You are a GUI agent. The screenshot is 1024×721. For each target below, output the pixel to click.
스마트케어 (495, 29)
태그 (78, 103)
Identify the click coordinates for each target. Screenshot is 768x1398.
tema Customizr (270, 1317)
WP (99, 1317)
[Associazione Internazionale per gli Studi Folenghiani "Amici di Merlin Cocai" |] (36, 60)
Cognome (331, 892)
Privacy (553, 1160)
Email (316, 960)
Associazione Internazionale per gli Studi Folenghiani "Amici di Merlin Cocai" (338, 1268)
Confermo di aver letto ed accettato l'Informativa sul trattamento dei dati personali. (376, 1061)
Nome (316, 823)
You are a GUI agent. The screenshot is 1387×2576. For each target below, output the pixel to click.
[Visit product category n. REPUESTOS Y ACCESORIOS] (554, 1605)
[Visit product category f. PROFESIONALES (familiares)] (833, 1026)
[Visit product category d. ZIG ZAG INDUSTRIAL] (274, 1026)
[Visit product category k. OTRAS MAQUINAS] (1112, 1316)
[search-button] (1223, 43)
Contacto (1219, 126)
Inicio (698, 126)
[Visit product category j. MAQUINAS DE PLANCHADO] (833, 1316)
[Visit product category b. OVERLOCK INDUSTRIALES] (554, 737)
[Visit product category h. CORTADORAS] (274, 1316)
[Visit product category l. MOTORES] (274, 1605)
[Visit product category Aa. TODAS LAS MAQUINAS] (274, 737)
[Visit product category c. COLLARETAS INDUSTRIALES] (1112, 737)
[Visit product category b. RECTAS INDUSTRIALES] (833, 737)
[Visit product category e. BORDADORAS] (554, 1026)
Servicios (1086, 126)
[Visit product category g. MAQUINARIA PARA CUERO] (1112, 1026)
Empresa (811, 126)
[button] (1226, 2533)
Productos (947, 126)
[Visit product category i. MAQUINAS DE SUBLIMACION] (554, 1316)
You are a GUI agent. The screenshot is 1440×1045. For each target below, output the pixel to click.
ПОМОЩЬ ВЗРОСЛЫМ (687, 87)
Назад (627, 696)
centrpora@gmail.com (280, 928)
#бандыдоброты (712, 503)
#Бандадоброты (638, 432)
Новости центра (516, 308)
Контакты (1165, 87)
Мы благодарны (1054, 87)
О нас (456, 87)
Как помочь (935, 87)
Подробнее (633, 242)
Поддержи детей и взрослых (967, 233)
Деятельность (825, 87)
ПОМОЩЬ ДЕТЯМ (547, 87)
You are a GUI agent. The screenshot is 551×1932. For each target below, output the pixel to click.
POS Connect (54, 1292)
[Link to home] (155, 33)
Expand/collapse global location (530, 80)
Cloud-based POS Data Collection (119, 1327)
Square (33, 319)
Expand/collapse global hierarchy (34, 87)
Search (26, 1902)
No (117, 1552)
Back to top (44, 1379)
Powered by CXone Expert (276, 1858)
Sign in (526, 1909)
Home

## Task description
Starting at the line that contains "Cloud-based POS Data Collection (119, 1327)" and ending with the last line of the data, rewrite those lines as a Markdown table with the columns Row and Line, giving each row a number and skipping blank lines.

## Complete answer
| Row | Line |
|---|---|
| 1 | Cloud-based POS Data Collection (119, 1327) |
| 2 | Square (33, 319) |
| 3 | Expand/collapse global hierarchy (34, 87) |
| 4 | Search (26, 1902) |
| 5 | No (117, 1552) |
| 6 | Back to top (44, 1379) |
| 7 | Powered by CXone Expert (276, 1858) |
| 8 | Sign in (526, 1909) |
| 9 | Home |